Di dalam Istana Pasir - Belajar dari bunda Titik Puspa.
Seperti saat beliau mengangkat tangannya ke langit, sengaja menantang guntur yang menggelegar semakin besar. "Tak takut!" ia bilang, "Kenapa hanya oranglain yang boleh bahagia, sedangkan aku tidak?!" ia mulai mempertanyakan kebijakan Yang Maha Kuasa, lalu berlari pulang ditengah derasnya hujan. Menumbuk bermacam buah jadi satu dan memasukkannya segera ke dalam lambungnya, dengan begitu ia berharap maut lebih cepat datang untuk menjemputnya.
Namun justru keajaiban yang terjadi, kuasa Sang Ilahi mulai berperan. Pati yang diundang, justru kehidupan baru yang diberikan. Si ringkih badan segera beralih menjadi seorang bintang, berlari secepat peluru melesat, melangkah seringan awan kinton tertiup angin.

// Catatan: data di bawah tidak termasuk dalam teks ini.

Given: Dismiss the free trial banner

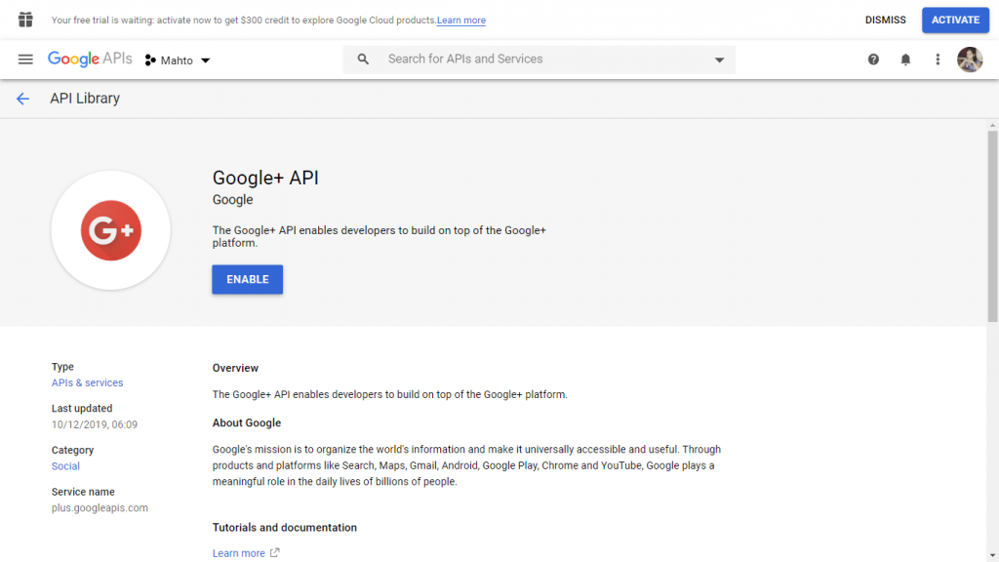Looking at the screenshot, I should [885, 20].
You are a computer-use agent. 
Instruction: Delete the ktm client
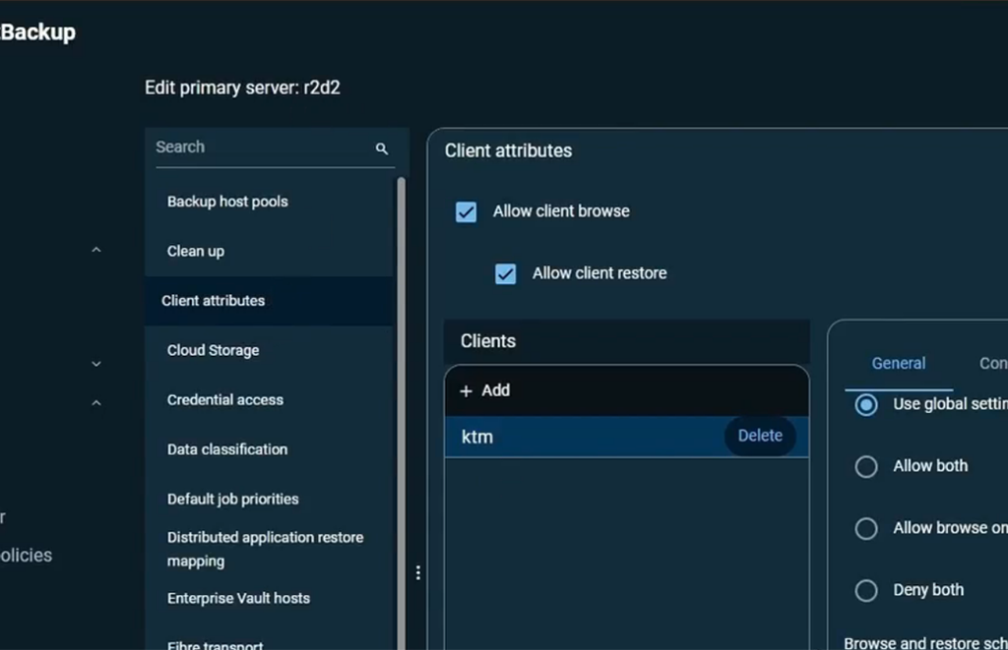pos(760,436)
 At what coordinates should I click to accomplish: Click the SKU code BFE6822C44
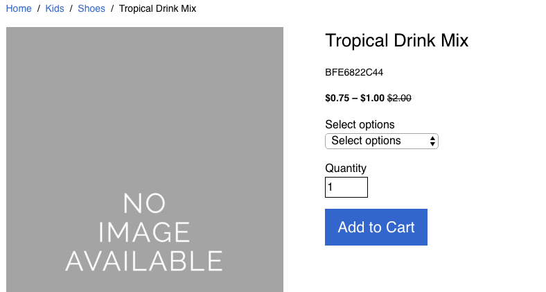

Ah, bunda ... dibagian ini yang terkadang membuatku sedikit tak suka dengan kata pertolongan. Haruskah terlebih dulu aku mendebat kebijakan Pencipta-ku? Itu yang selalu kufikir berulang, tiapkali ingin membuat tuntutan pada-Nya, karena sudah terlalu banyak ini nikmat yang telah Ia beri, dua mata dua kaki, kehidupan ini sendiri. Lalu dengan alasan yang mana aku membenarkan diri saat memaki?Ssedih, tiap kali hati merasa dipermainkan terlebih dulu sebelum pertolongan didatangkan, sedangkan yang terus tertanam dalam hati adalah ini semua hanya proses pembelajaran.
Ah, bunda ... aku pun ingin segera tahu, apa sebenarnya peranku.